*** DATA EXTRACT Section Begins ***

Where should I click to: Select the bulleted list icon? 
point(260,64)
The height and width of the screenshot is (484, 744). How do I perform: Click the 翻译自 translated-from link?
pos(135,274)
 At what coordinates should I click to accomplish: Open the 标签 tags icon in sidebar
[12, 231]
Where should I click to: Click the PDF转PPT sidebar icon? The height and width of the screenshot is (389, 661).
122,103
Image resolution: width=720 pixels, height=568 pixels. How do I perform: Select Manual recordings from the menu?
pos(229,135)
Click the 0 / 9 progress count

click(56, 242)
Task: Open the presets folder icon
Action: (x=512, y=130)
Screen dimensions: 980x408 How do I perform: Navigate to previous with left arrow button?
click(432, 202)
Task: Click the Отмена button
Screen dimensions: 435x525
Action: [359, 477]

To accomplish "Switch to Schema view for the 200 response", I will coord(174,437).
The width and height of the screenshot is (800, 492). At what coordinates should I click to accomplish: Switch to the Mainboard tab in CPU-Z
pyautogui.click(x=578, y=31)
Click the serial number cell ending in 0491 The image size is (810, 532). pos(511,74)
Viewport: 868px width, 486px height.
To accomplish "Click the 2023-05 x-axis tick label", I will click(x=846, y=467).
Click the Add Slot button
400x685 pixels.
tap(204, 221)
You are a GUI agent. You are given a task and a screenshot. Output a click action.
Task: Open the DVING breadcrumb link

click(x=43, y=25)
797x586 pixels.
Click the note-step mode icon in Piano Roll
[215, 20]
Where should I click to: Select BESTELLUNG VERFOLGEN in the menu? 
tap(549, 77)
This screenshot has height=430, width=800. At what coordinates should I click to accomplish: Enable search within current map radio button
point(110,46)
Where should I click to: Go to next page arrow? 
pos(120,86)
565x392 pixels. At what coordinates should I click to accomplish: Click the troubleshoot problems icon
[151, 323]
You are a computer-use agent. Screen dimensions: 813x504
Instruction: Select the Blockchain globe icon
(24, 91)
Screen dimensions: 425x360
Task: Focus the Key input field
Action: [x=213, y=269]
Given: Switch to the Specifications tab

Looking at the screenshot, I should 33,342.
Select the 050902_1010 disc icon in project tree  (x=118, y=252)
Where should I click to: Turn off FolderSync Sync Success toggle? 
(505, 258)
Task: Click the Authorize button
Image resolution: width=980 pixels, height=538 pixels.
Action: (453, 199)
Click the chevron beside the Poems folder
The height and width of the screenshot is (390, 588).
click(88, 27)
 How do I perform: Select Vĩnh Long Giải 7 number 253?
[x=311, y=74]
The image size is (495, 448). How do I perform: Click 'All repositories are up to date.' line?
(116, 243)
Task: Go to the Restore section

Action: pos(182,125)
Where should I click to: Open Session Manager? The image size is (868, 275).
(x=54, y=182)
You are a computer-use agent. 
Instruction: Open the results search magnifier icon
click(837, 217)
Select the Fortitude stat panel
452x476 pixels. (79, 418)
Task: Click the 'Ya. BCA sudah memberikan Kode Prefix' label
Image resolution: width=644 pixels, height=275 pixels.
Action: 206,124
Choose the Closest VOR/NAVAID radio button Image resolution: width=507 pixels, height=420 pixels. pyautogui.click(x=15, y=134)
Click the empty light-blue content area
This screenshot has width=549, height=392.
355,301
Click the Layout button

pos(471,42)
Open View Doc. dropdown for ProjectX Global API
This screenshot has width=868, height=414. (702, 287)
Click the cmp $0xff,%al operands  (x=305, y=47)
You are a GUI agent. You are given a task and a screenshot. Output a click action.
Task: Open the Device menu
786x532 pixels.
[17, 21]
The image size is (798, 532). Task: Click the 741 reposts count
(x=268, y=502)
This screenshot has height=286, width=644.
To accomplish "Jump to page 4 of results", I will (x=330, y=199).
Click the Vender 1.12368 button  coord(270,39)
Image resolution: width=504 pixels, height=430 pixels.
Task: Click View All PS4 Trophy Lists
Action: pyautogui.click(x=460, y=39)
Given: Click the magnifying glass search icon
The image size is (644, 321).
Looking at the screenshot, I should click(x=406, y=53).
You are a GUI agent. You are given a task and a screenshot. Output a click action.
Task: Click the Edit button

*** DATA EXTRACT Section Ends ***

*ASSIGNMENT*.
In the lines above, locate the string "will". Copy every line where it occurs.

*WORKED SOLUTION*.
To accomplish "Switch to Schema view for the 200 response", I will coord(174,437).
To accomplish "Click the 2023-05 x-axis tick label", I will click(x=846, y=467).
To accomplish "Jump to page 4 of results", I will (x=330, y=199).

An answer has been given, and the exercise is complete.